[WHAT IS EXPECTED]
Transcribe the records that follow in their entirety, omitting any pictures.

[DATA TO PROCESS]
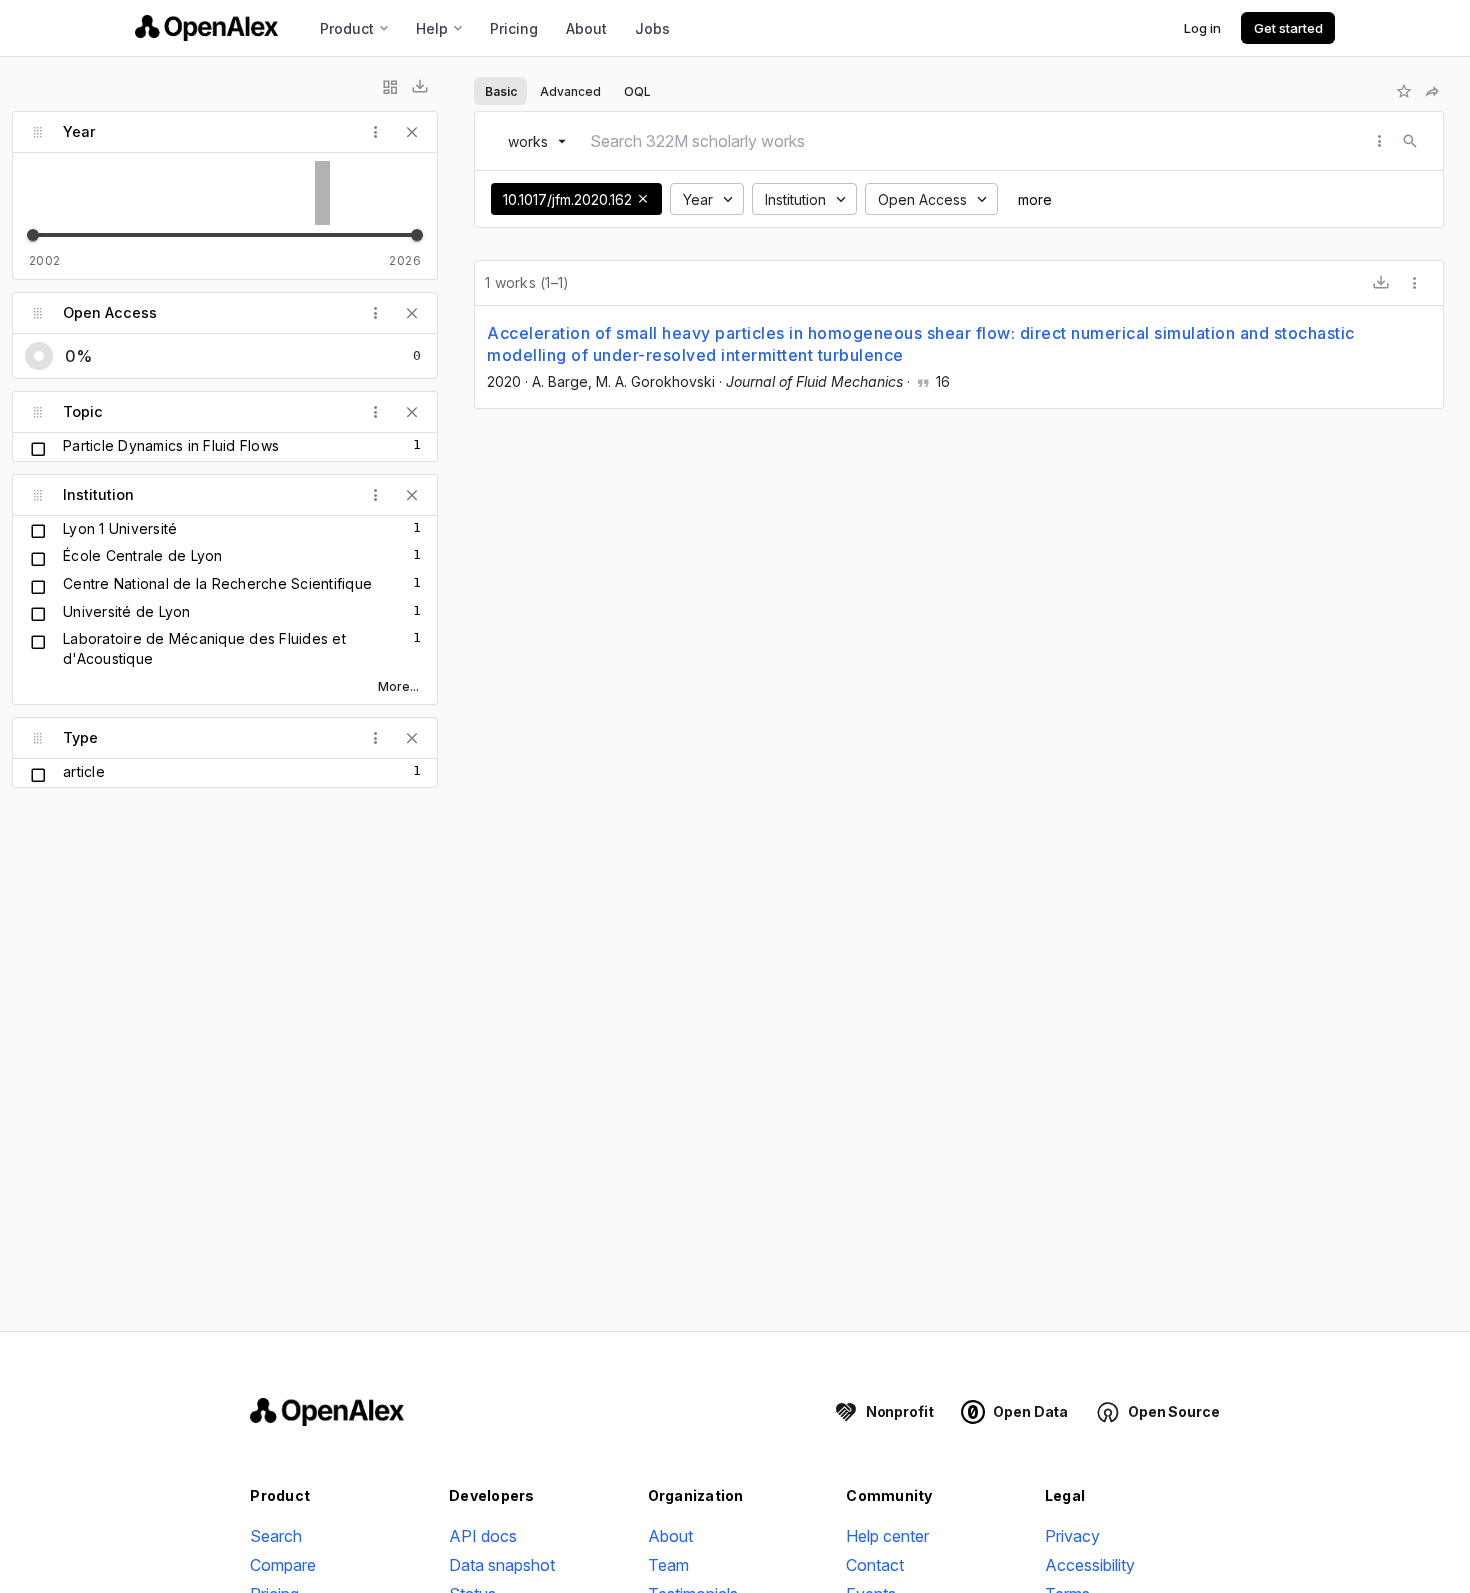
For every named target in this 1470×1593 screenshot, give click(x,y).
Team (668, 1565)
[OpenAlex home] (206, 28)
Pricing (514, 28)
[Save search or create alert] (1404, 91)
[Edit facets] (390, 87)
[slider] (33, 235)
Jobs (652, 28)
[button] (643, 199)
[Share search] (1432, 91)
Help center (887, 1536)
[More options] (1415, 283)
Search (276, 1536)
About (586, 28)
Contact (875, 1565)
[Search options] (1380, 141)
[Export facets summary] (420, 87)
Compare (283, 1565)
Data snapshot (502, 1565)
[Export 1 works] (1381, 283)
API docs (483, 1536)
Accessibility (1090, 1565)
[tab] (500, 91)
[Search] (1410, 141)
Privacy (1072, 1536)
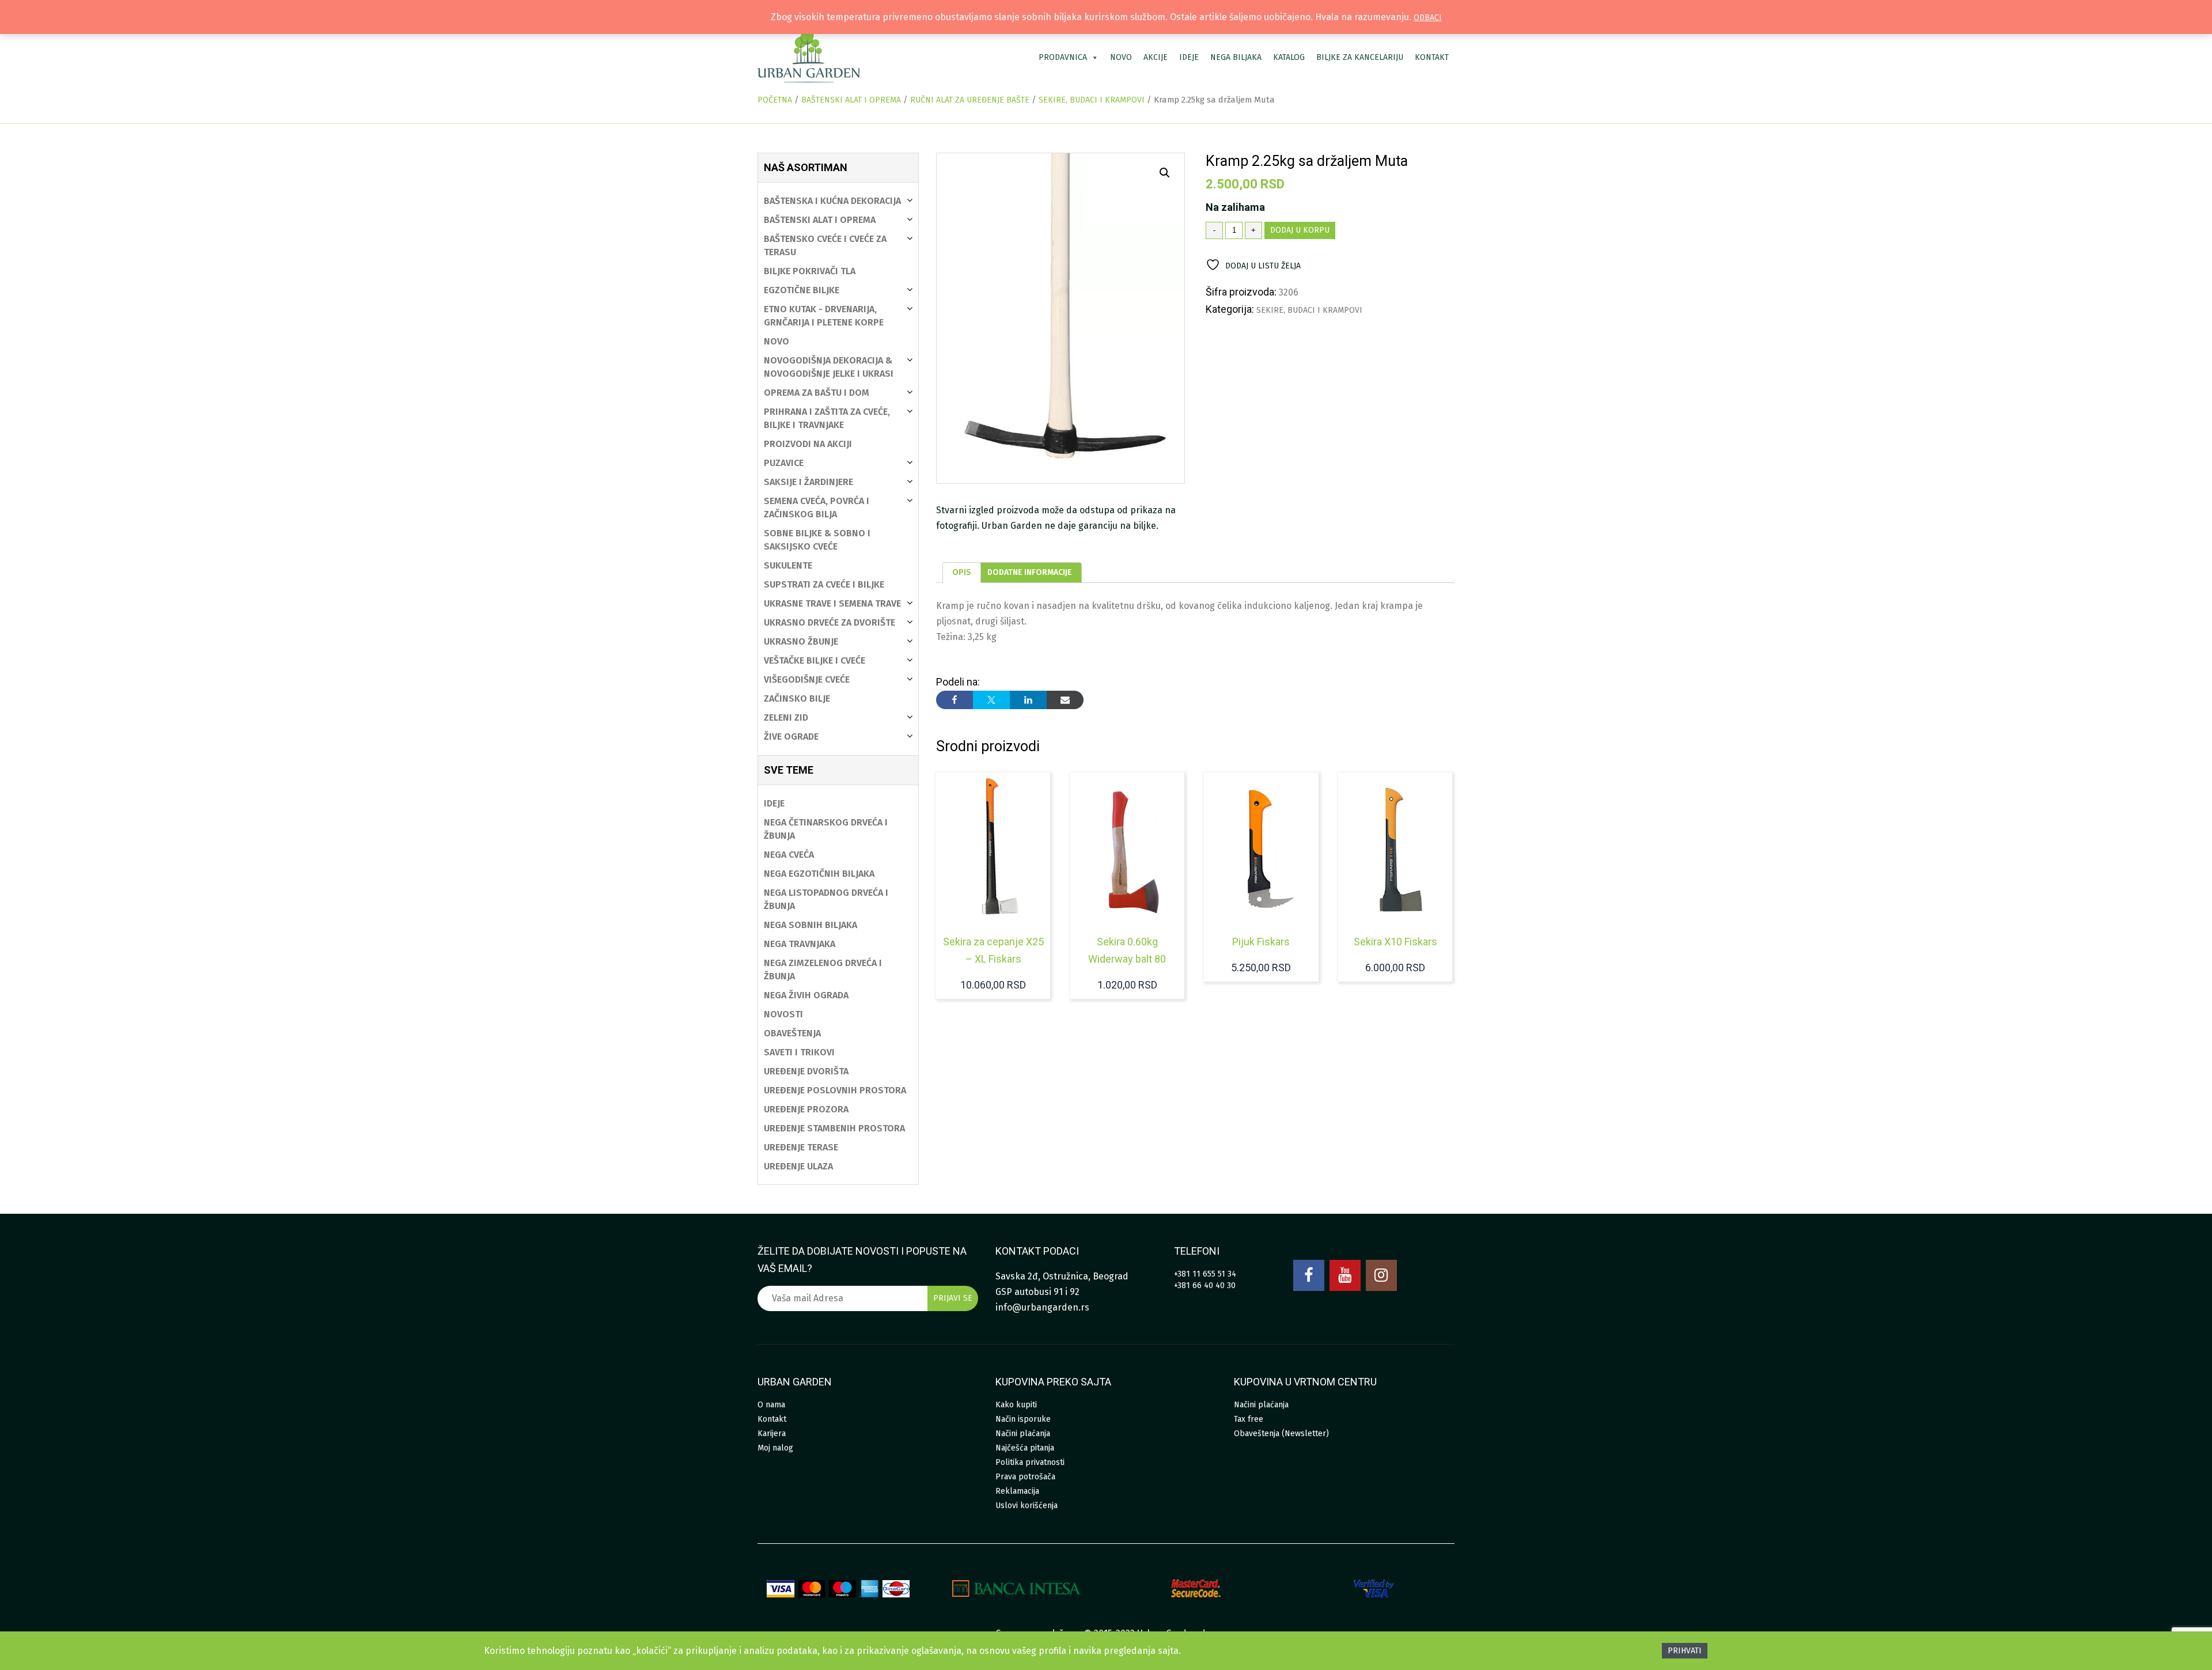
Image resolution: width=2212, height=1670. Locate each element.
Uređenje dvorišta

[YOUR SOLUTION]
For every named target in this 1470×1593 screenshot, give click(x,y).
Team (668, 1565)
[OpenAlex home] (206, 28)
Pricing (514, 28)
[Save search or create alert] (1404, 91)
[Edit facets] (390, 87)
[slider] (33, 235)
Jobs (652, 28)
[button] (643, 199)
[Share search] (1432, 91)
Help center (887, 1536)
[More options] (1415, 283)
Search (276, 1536)
About (586, 28)
Contact (875, 1565)
[Search options] (1380, 141)
[Export facets summary] (420, 87)
Compare (283, 1565)
Data snapshot (502, 1565)
[Export 1 works] (1381, 283)
API docs (483, 1536)
Accessibility (1090, 1565)
[tab] (500, 91)
[Search] (1410, 141)
Privacy (1072, 1536)
Image resolution: width=2212, height=1670. Locate each element.
Uređenje dvorišta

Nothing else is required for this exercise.